__EXTRAIT DU TEXTE__
Le titre Carmat souffrait en Bourse, après que la société française a annoncé mardi 15 janvier avoir pris du retard dans l'essai clinique décisif sur son coeur artificiel total, le temps d'apporter de nouvelles améliorations sur la sécurité de sa prothèse. Le premier patient a été implanté à Nantes.
Carmat a annoncé dans un communiqué vouloir désormais soumettre "début 2020" son dossier de "marquage CE", alors qu'elle espérait jusqu'à présent décrocher ce feu vert commercial européen dès cette année. Son action perdait 7,49% à 24,7 euros mardi 15 janvier vers 13H00 à la Bourse de Paris, pendant que le CAC 40 était stable.
La baisse du titre est très probablement liée à ce report de calendrier, a estimé Romain Zana, analyste chez Exane BNP Paribas interrogé par l'AFP. Cependant, "dans un projet comme celui-ci, un report de calendrier de quelques mois est plutôt secondaire par rapport à un problème clinique", a-t-il relativisé.
Les problèmes techniques pointés par Carmat semblent mineurs, et d'ailleurs les premiers résultats cliniques de l'étude dite "pivot" en cours sont "plutôt encourageants", a ajouté Romain Zana.
"Actions correctives"
La production des prothèses et par conséquent les implantations dans le cadre de l'essai pivot ont été suspendues au quatrième trimestre 2018, car des "actions correctives" étaient nécessaires pour améliorer le processus de fabrication,"essentiellementsur le contrôle de l'intégrité et de la propreté du compartiment technique de laprothèse", selon Carmat.La production a repris récemment et les nouvelles prothèses seront disponibles dès avril. Les implantations pourront ainsi reprendre "début avril" au plus tard, a estimé Stéphane Piat, directeur général de Carmat, lors d'une conférence de presse mardi 15 janvier à Paris.
Lors de son précédent point d'étape, fin septembre, la société française avait réitéré son objectif d'implanter le dernier patient de son étude clinique pivot d'ici fin décembre 2018, afin de déposer et obtenir le marquage réglementaire européen courant 2019.
Les débuts de cette étude avaient déjà été mouvementés. Le premier patient, implanté à Nantes à l'été 2016, était décédé quelques mois après, en raison d'une mauvaise manipulation de sa part des batteries alimentant sa prothèse, selon Carmat.
La société avait par conséquent dû suspendre son essai pendant de longs mois, le temps de renforcer la sécurité de son dispositif et de convaincre l'Agence nationalede sécurité du médicament (ANSM).

__CONSIGNE__
Répondez aux questions suivantes à partir de l'article sur Carmat ci-dessus :
1. De quel pourcentage l'action Carmat baissait-elle mardi 15 janvier vers 13H00 à la Bourse de Paris ?
2. Selon Stéphane Piat, à quel moment les implantations pourront-elles reprendre au plus tard ?
3. Selon Carmat, quelle est la cause du décès du premier patient implanté à Nantes à l'été 2016 ?

__DONNÉES FOURNIES__
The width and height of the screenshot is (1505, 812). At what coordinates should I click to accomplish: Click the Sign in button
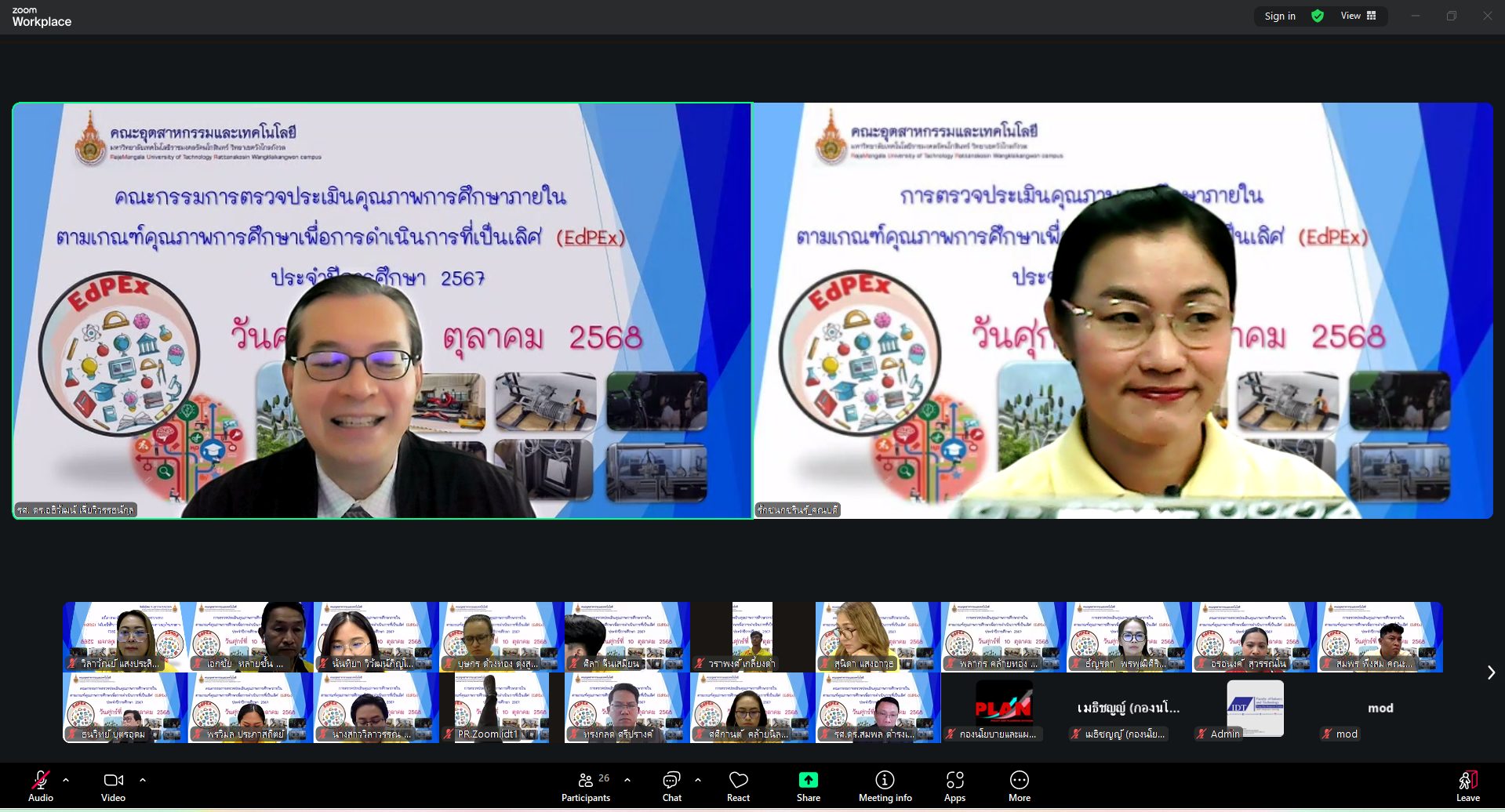tap(1280, 16)
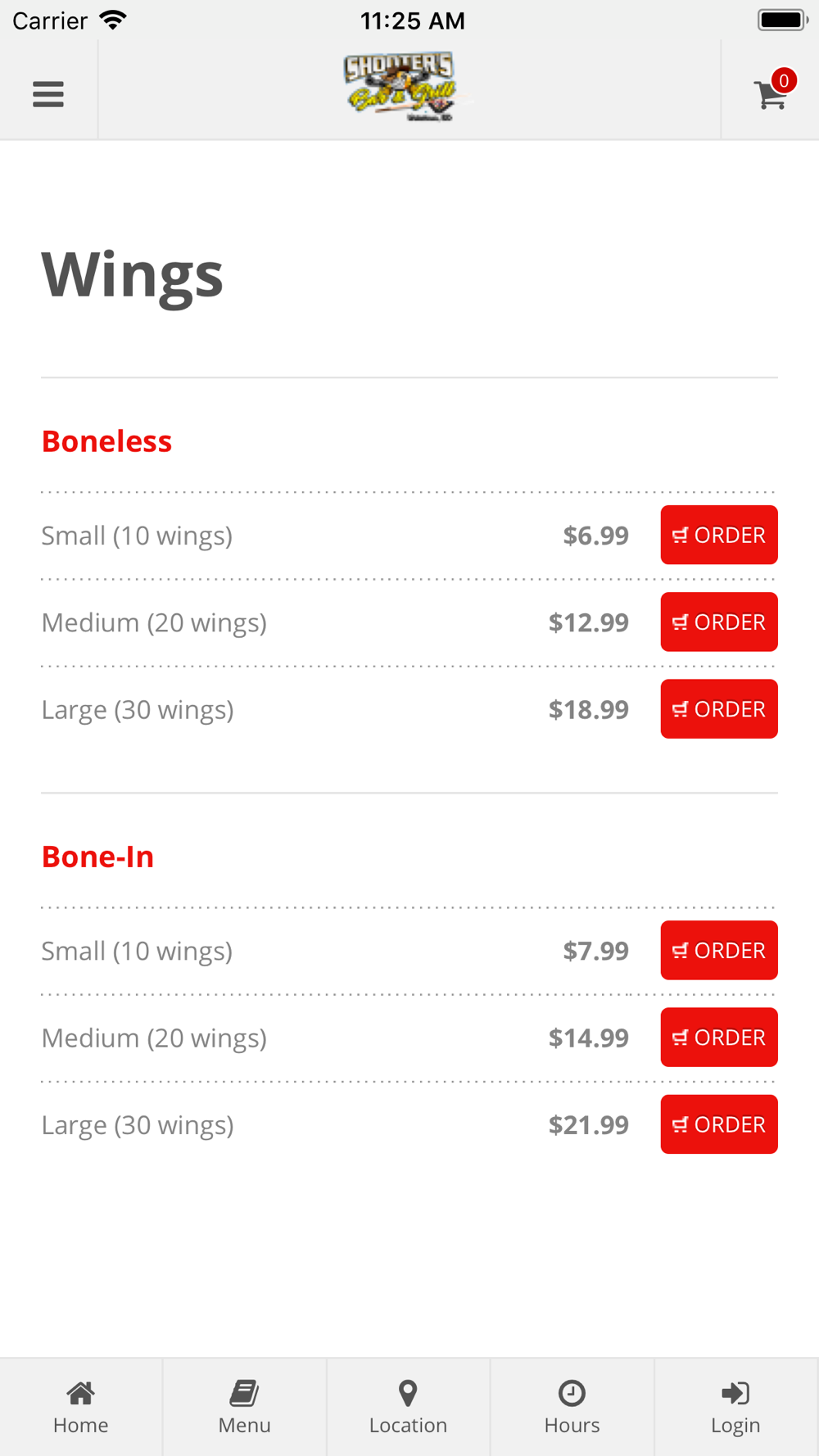Select the Boneless section heading
Image resolution: width=819 pixels, height=1456 pixels.
pos(106,441)
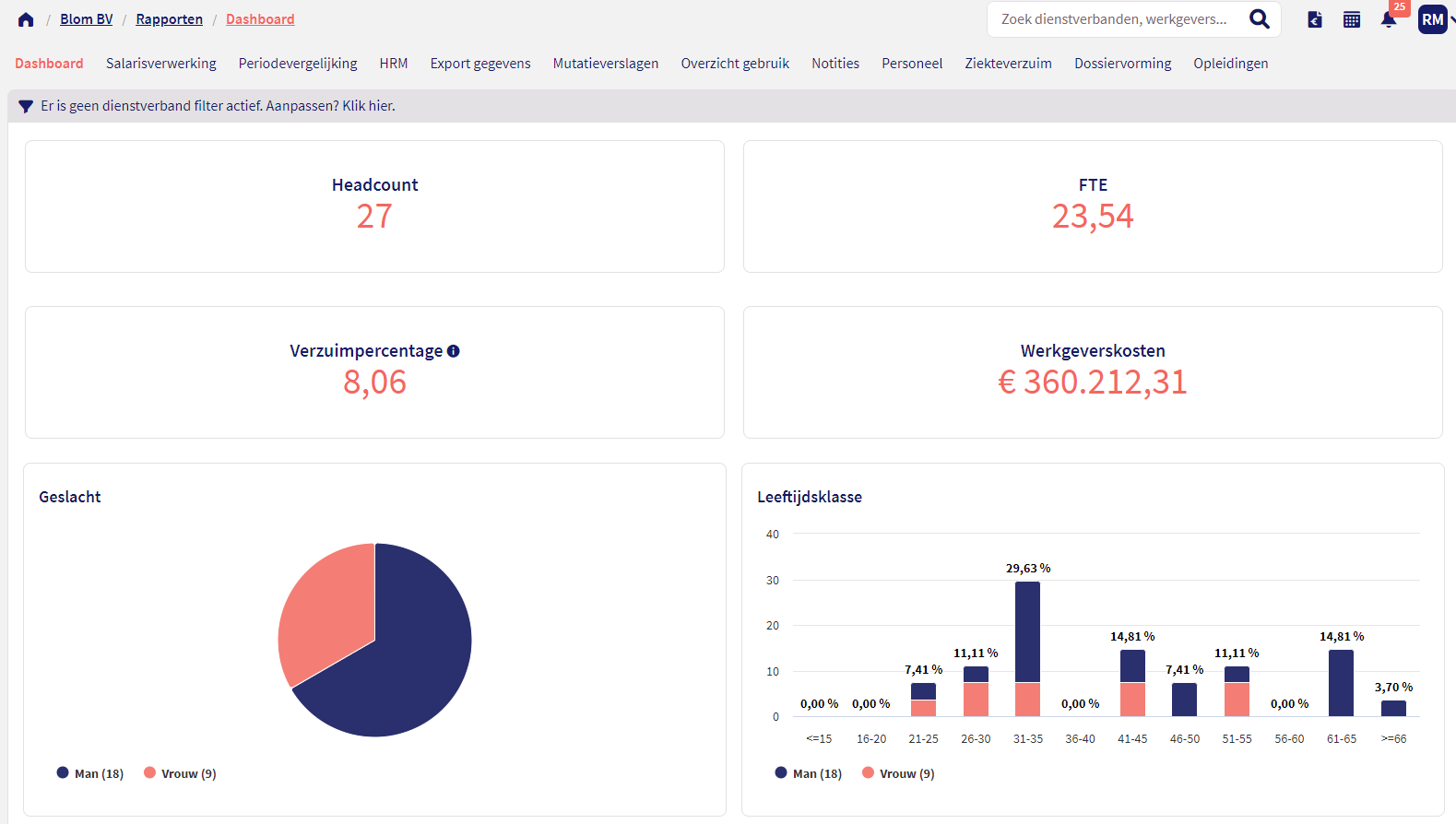Open notifications bell with 25 badge
1456x824 pixels.
pyautogui.click(x=1389, y=19)
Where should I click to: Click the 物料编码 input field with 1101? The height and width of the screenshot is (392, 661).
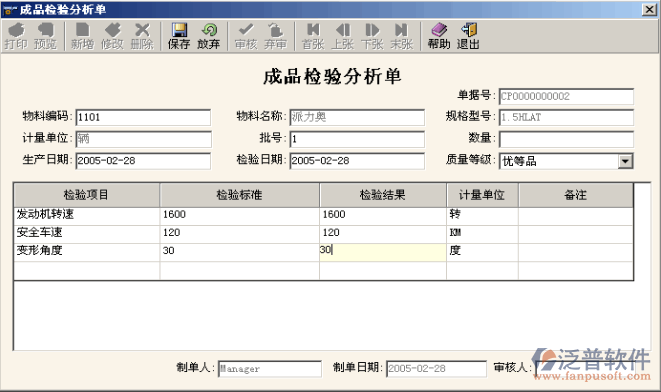pyautogui.click(x=143, y=117)
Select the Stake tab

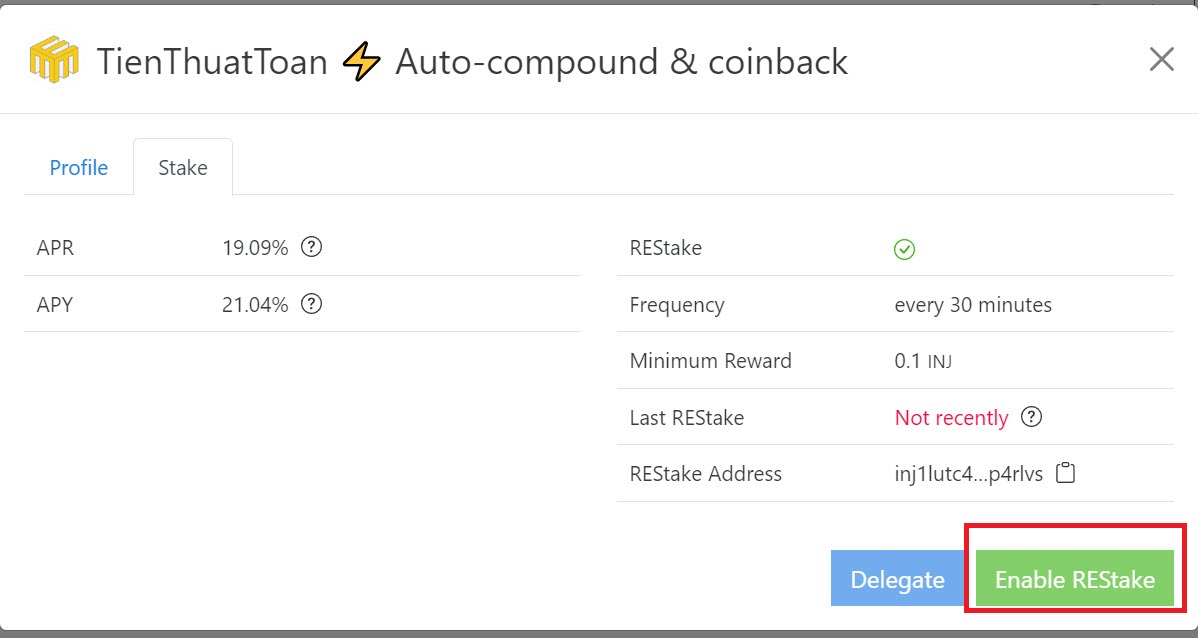tap(183, 167)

__RÉPONSE__
1. Elle baissait de 7,49 %, à 24,7 euros.
2. Elles pourront reprendre « début avril » au plus tard.
3. Le patient a mal manipulé les batteries qui alimentaient sa prothèse.